Problem to work on
Copy the passage on Roxana Saberi word for word, between "Roxana Saberi made" and "at its finest.", inclusive.

═════ Source passage ═════

Roxana Saberi made her career as an apologist for Iran in her gushing reports for BBC, NPR (National Public Radio a/k/a National "Palestinian" Radio), and other media outlets for whom she freelanced over how "liberal" the country is. One of those pandering reports, ironically, was from a soccer match, where others of her gender are not allowed to attend and are sent to jail when they do. But not her. She was privileged in Iran and used that privilege as a platform to be a blatant sop. But she used her privileged position to promote the country endlessly and unapologetically. And now that she's been arrested and tried, it's poetic justice at its finest.

While Ms. Saberi could travel to and from Iran at will, hundreds of Iranian Jews are still not allowed to leave. When one of them does leave, his/her family members are held hostage by the government of Iran, until they return. Instead of covering things like this, Ms. Saberi painted a picture of Iran as Candyland, where everything's coming up lollipops and gum drops. Even her father, Reza Saberti of Fargo, acknowledged, she's "only used her position to promote this country [Iran]. For this woman, I'm supposed to be concerned? Whatever she gets, she deserves. Maybe her story will teach other far-left reporters that apologizing for Iran won't protect you, even in Iran.

═════ Entries shown ═════

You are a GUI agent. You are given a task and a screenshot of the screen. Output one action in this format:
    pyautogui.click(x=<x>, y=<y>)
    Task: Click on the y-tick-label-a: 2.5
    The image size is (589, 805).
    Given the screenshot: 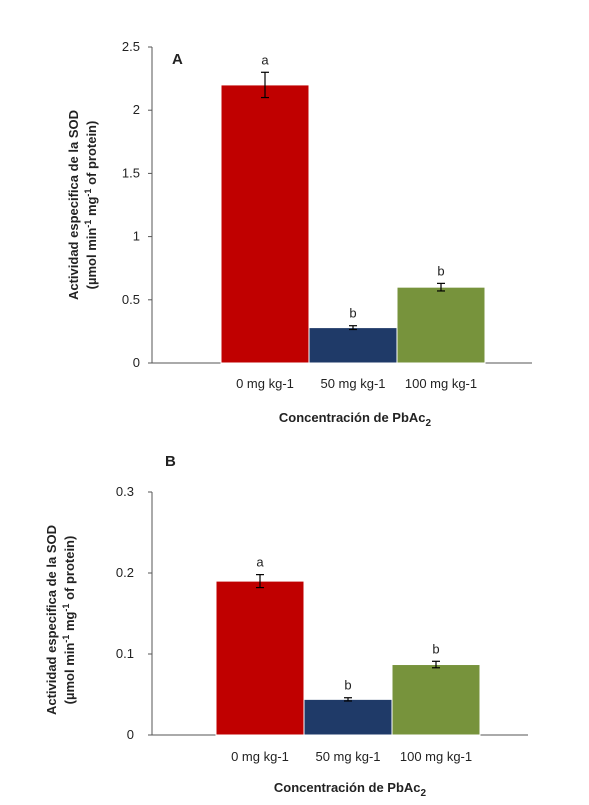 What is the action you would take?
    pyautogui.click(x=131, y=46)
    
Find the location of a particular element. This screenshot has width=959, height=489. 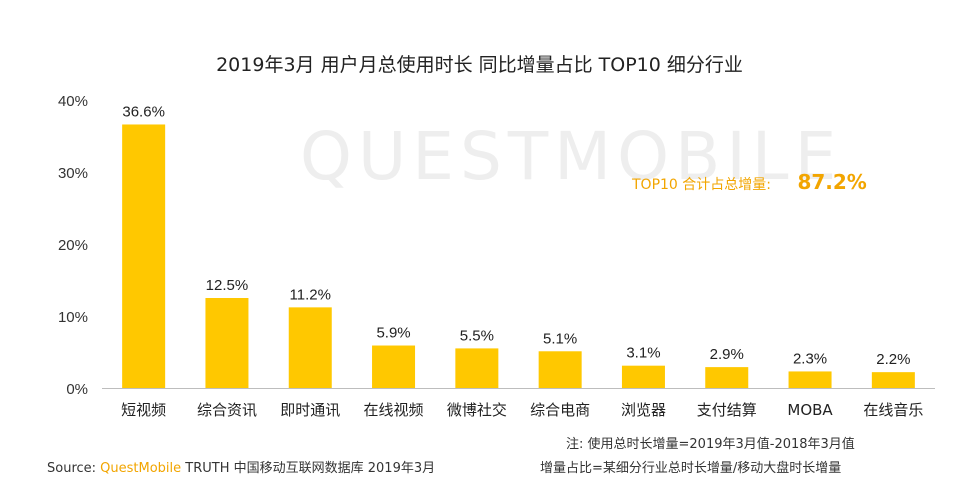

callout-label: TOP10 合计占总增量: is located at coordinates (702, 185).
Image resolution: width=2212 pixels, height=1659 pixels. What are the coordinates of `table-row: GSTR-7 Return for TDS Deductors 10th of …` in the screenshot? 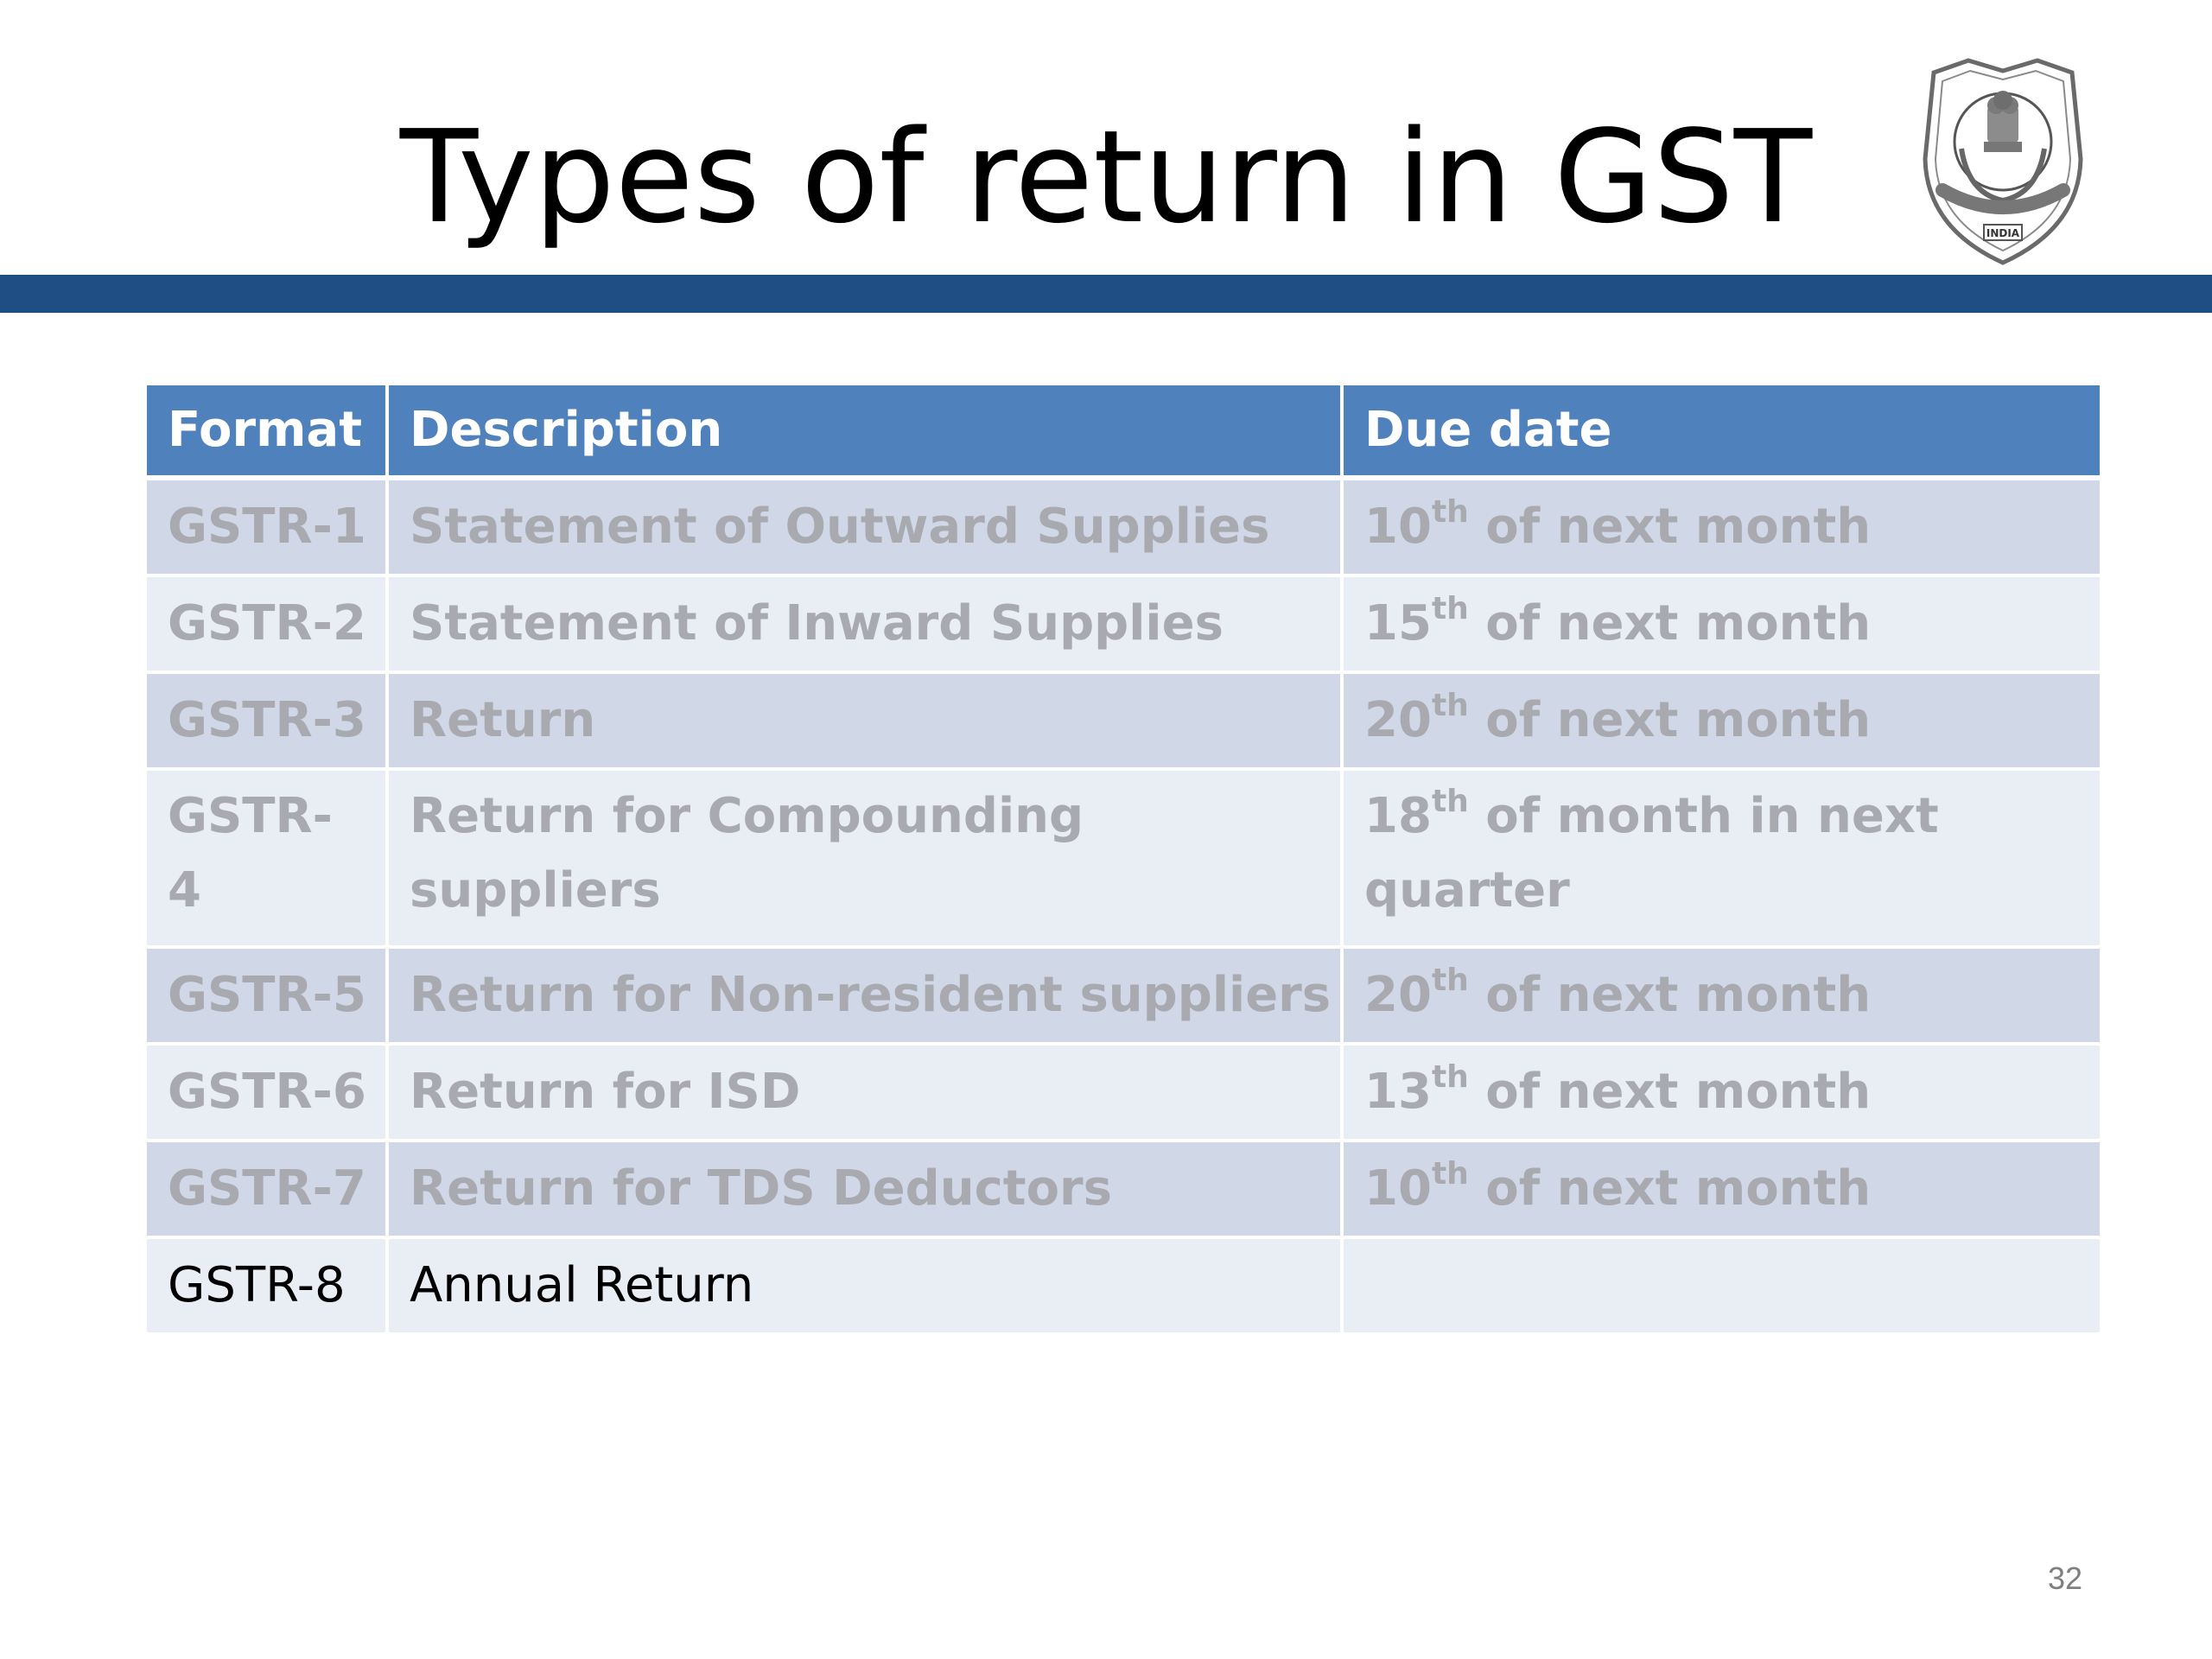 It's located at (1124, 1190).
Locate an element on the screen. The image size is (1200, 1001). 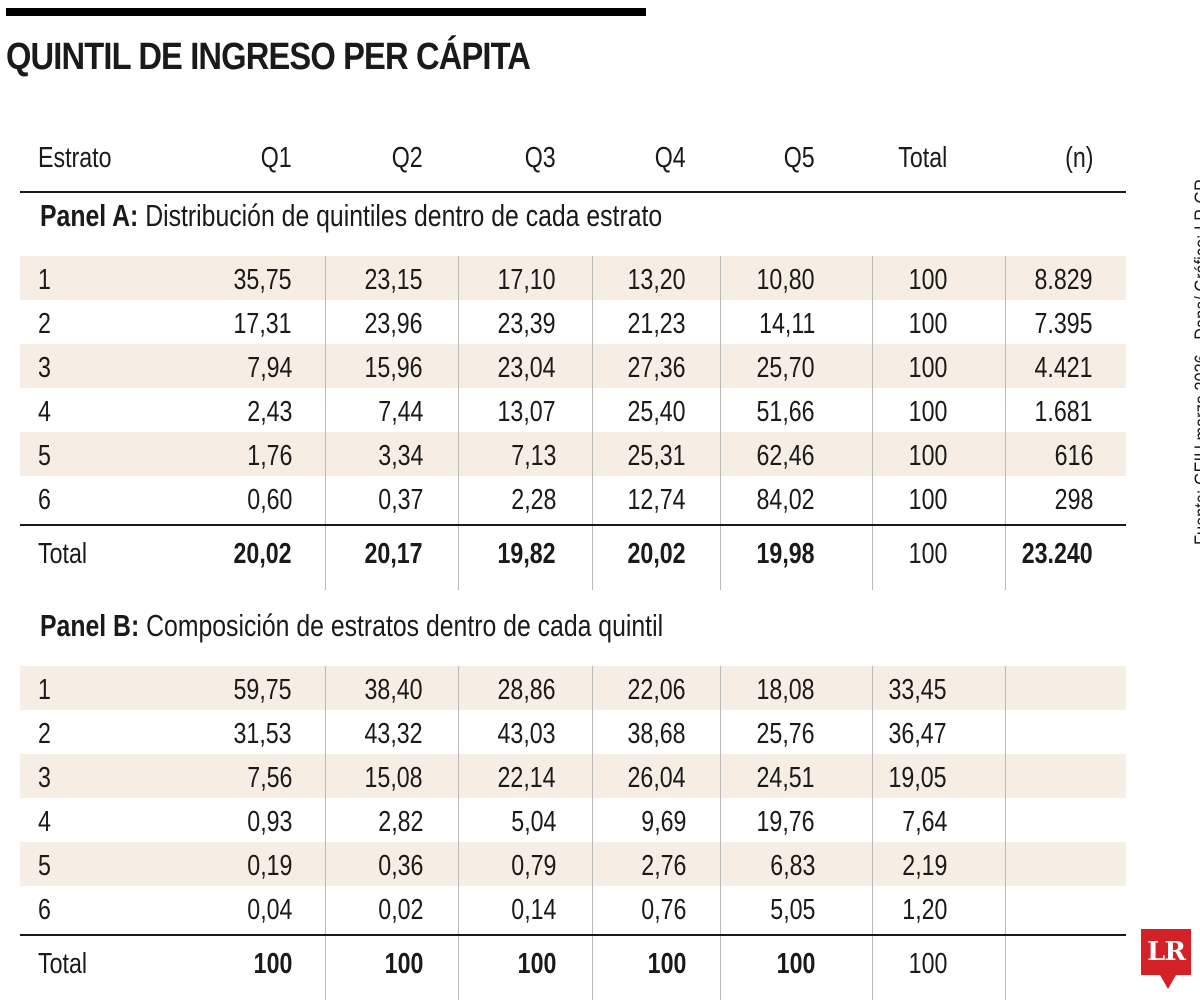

═════

Task result
Roxana Saberi made her career as an apologist for Iran in her gushing reports for BBC, NPR (National Public Radio a/k/a National "Palestinian" Radio), and other media outlets for whom she freelanced over how "liberal" the country is. One of those pandering reports, ironically, was from a soccer match, where others of her gender are not allowed to attend and are sent to jail when they do. But not her. She was privileged in Iran and used that privilege as a platform to be a blatant sop. But she used her privileged position to promote the country endlessly and unapologetically. And now that she's been arrested and tried, it's poetic justice at its finest.